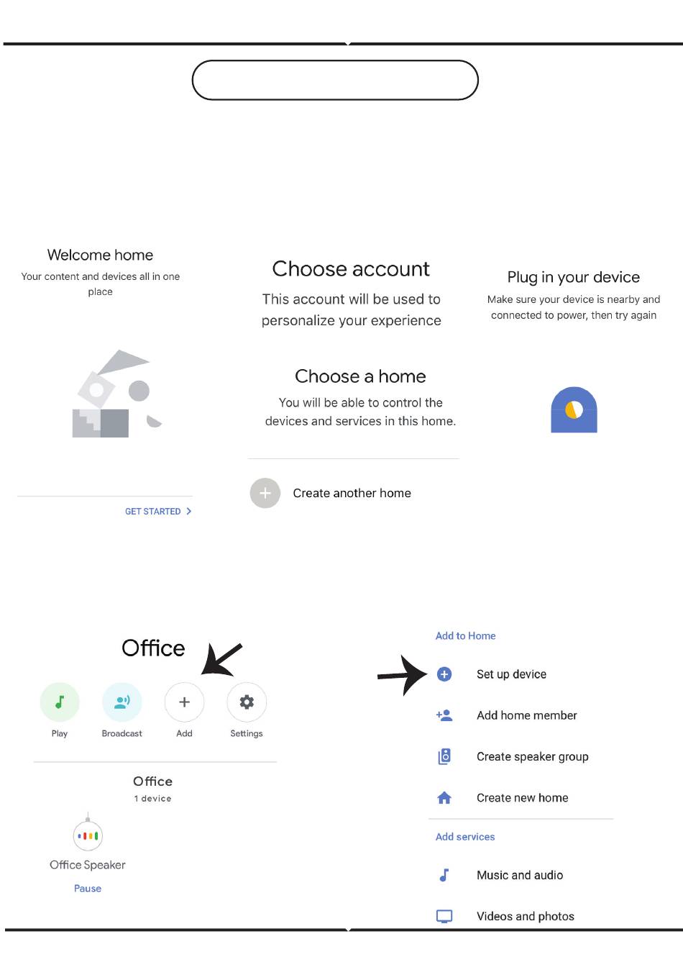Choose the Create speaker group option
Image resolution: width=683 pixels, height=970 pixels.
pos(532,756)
---
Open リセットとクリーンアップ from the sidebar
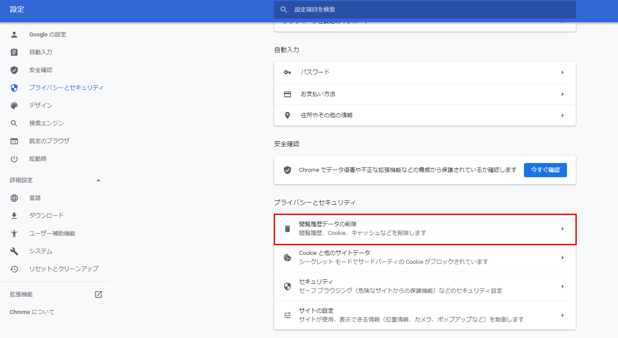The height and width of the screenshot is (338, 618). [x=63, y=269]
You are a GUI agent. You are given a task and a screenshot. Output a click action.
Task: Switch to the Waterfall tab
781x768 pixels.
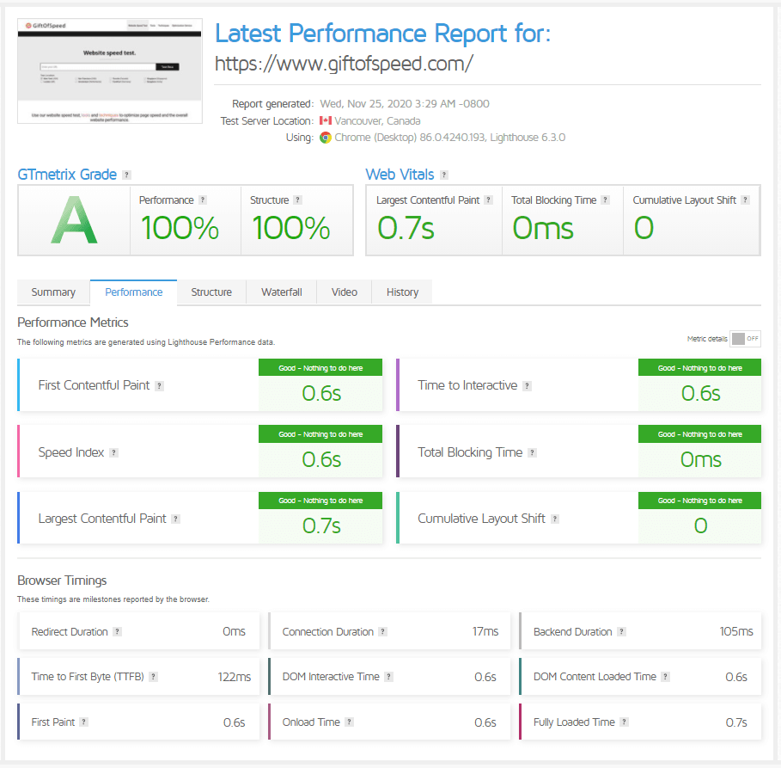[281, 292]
* * *
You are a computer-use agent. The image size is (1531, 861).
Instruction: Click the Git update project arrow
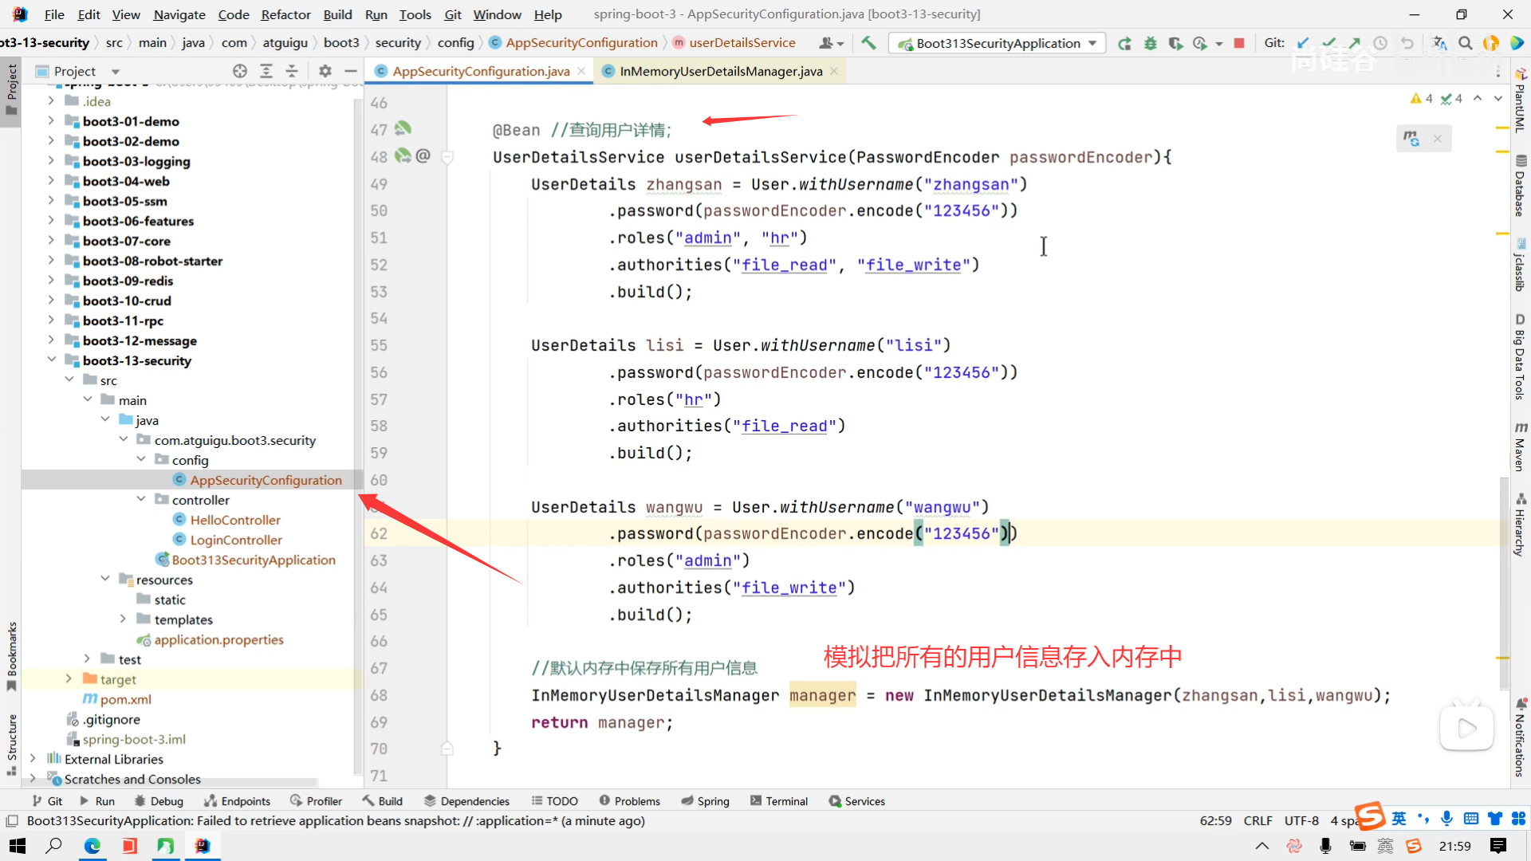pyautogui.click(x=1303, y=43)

# EXERCISE GOAL:
Copy out word for word the entries beginning at the line that contains "Choose the Create speaker group option" and ending after the line that contains "pos(532,756)", leaving out the pictures.

# TASK RESULT:
Choose the Create speaker group option
Image resolution: width=683 pixels, height=970 pixels.
pos(532,756)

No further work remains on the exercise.